SET TASK 1 ->
Copy out the records that follow the text word for word, and leave the pictures out of your copy.

Joel Barkan was an important figure in Africanist political science and one of the world’s leading experts on East Africa. He died suddenly in January 2014 while on holiday in Mexico, aged seventy-two. At the time, he was still involved in myriad projects, both academic and policy oriented, his energies undimmed. In addition to contributing to the literature on African politics, Barkan was a passionate friend of Africa, inspiring students on all sides of the Atlantic to study the continent. Following his death, a headline in the best-selling Kenyan newspaper, The Daily Nation, read, “In Memory of Joel Barkan: A Scholar Who Believed in Kenya’s Greatness.”

This ASR Forum explores the lasting legacy of his wide-ranging work on a number of countries, including Kenya, Nigeria, Tanzania, and Uganda, and a broad range of political institutions and phenomena. The articles contained in this forum demonstrate the continued significance of Barkan’s work and its important implications for how we study elections, legislatures, and development around the world, not just in Africa.

Life and Career

In 1947, at the age of six, Joel Barkan moved from Toledo to Columbus, Ohio, when his father became a professor of art at Ohio State University. His enthusiasms were many and various. He played hockey in high school and squash from college onward. Hanging out at clubs on the outskirts of the university campus, he soon became a lifelong jazz fan. Music remained an important part of Barkan’s life and his tastes were eclectic: jazz, folk, the Rolling Stones, and classical music, particularly Bach. He played the violin, passing that skill on to his children. From his early twenties he skied frequently near his house in the Rockies in Colorado.

While still in high school, Barkan began to develop an interest in Africa, especially Kenya, when he audited a summer course taught by David Apter (see Throup, this issue, 115–27). After graduating from Cornell, he spent a brief time in the soon-to-be independent Kenya as part of the Crossroads Africa Program, and then embarked on graduate studies with James Coleman at UCLA. His thesis and first book examined the training and career expectations of university students in Tanzania, Uganda, and Ghana.

Even before securing his Ph.D., Barkan became an assistant professor of political science at the recently established University of California, Irvine. While there, he established a political consulting firm in 1970, becoming the founding president of J.B. Burro, which, according to its brochure, “served the Democratic Party through Behavioral Science.” In collaboration with James E. Bruno, a UCLA mathematician and friend, the firm claimed to provide “a unique computer analysis to help you and your campaign staff locate and increase the turnout of loyal Democrats and capture the independent vote.” The firm was endorsed by the then chairman of the California Democratic Party and the chairman of the National Campaign for an Effective Congress, and its first major success was the election of President Kennedy’s Harvard roommate, John V. Tunney, to the U.S. Senate. In 1974 Barkan and Bruno published an academic article about the election in Western Political Quarterly.

SET TASK 2 ->
Answer these questions from the text on Joel Barkan:
(a) In what year did Barkan move from Toledo to Columbus, Ohio?
(b) Who taught the summer course that Barkan audited while in high school?
(c) What was the name of the political consulting firm Barkan founded in 1970?

AVAILABLE RECORDS ->
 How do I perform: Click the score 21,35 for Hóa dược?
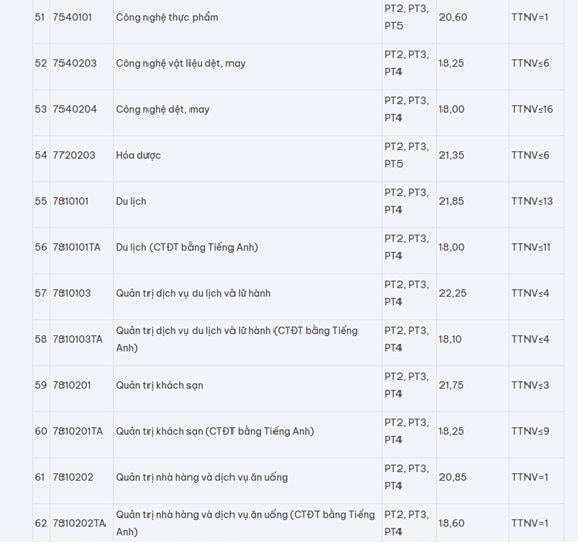click(451, 155)
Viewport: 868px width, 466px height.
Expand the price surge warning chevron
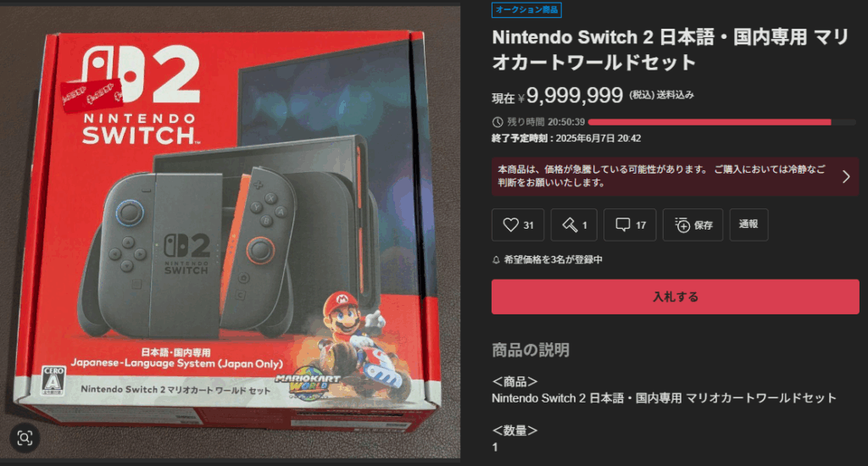tap(846, 176)
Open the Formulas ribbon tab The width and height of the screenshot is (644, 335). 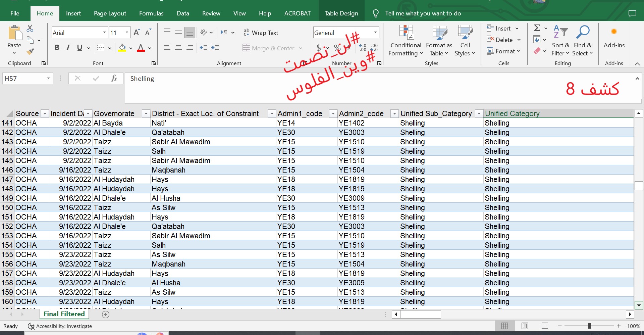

FULL OUTPUT 1 ->
 How do I perform: Click the score 21,35 for Hóa dược?
click(451, 155)
Viewport: 868px width, 466px height.
Expand the price surge warning chevron
tap(846, 176)
Open the Formulas ribbon tab The width and height of the screenshot is (644, 335). 

FULL OUTPUT 2 ->
(a) 1947
(b) David Apter
(c) J.B. Burro